Efforts around the recognition of ecocide, spearheaded for decades by environmentalist lawyers and advocates like the late British barrister Polly Higgins, reflect the desire to see environmental degradation formally recognized as the highest order of atrocity. Equally, appeals to the ICC suggest an understandable (if Sisyphean) scramble to find an authority, some authority, capable of holding the fossil fuel industry and its state partners accountable.
“Despite the existence of many international agreements – codes of conduct, UN Resolutions, Treaties, Conventions, Protocols etc – the harm is escalating. Not one of these international agreements prohibits ecocide,” reads the mission statement of Ecological Defense Integrity, a U.K.-based non-profit, which aims to advance a law of ecocide at the ICC. “The power of ecocide crime is that it creates a legal duty of care that holds persons of ‘superior responsibility’ to account in a criminal court of law.”

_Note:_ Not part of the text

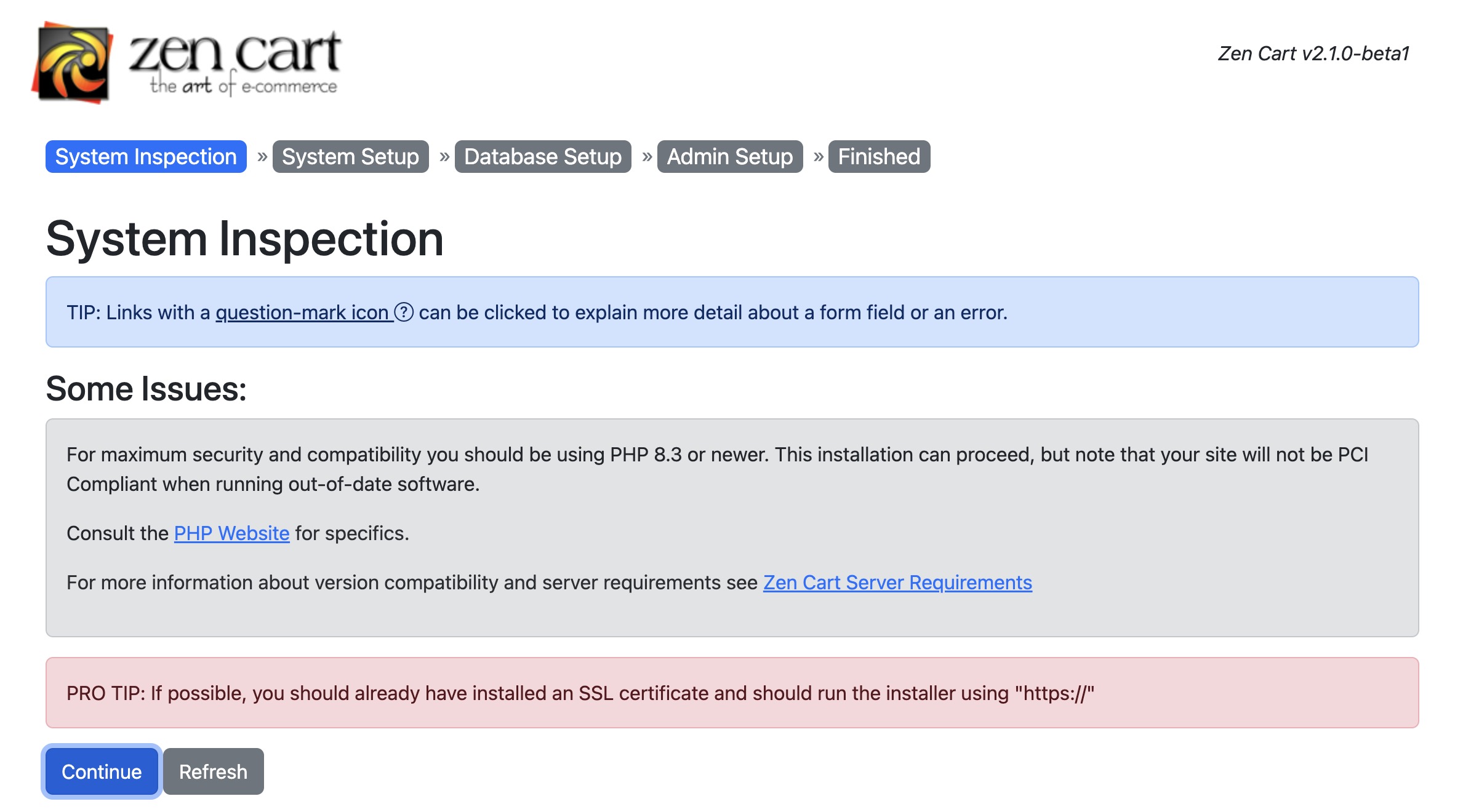The height and width of the screenshot is (812, 1471).
Task: Click the Zen Cart swirl logo icon
Action: [x=73, y=63]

The ICC has jurisdiction over four categories of crime, collectively known as Crimes Against Peace, which are meant to constitute “the most serious crimes of concern to the international community as a whole.” Currently, these are: crimes of genocide, crimes against humanity, war crimes, and crimes of aggression (the latter, only added in 2017, narrowly covers military invasions and occupations in violation of the United Nations charter). Efforts to see ecocide recognized by the ICC are two-fold: either that ecocide be included under crimes against humanity, or established as its own separate Crime Against Peace. The strength of endowing ecocide with its own category would be that it covers the decimation of ecosystems, as well as the destruction of civilian populations, and thus recognizes the existential threat of climate change to life on earth. Ecocide is a crime against humanity, but also non-human life.
The moral grounds are clear for enumerating ecocide among the most serious international crimes. The latest alarming reports from the Intergovernmental Panel on Climate Change (IPCC) made clear that climate change could produce a death toll of hundreds of millions in coming decades. A 2012 report commissioned by 20 governments determined that already 400,000 annual deaths are attributable to climate change related events; that figure is expected to reach 6 million per year by 2030 without drastic shifts to global modes of production and fossil fuel reliance. And a fact that can not be emphasized enough: Just 100 fossil fuel producers have been responsible for 71 percent of greenhouse gas emissions released in the last 30 years.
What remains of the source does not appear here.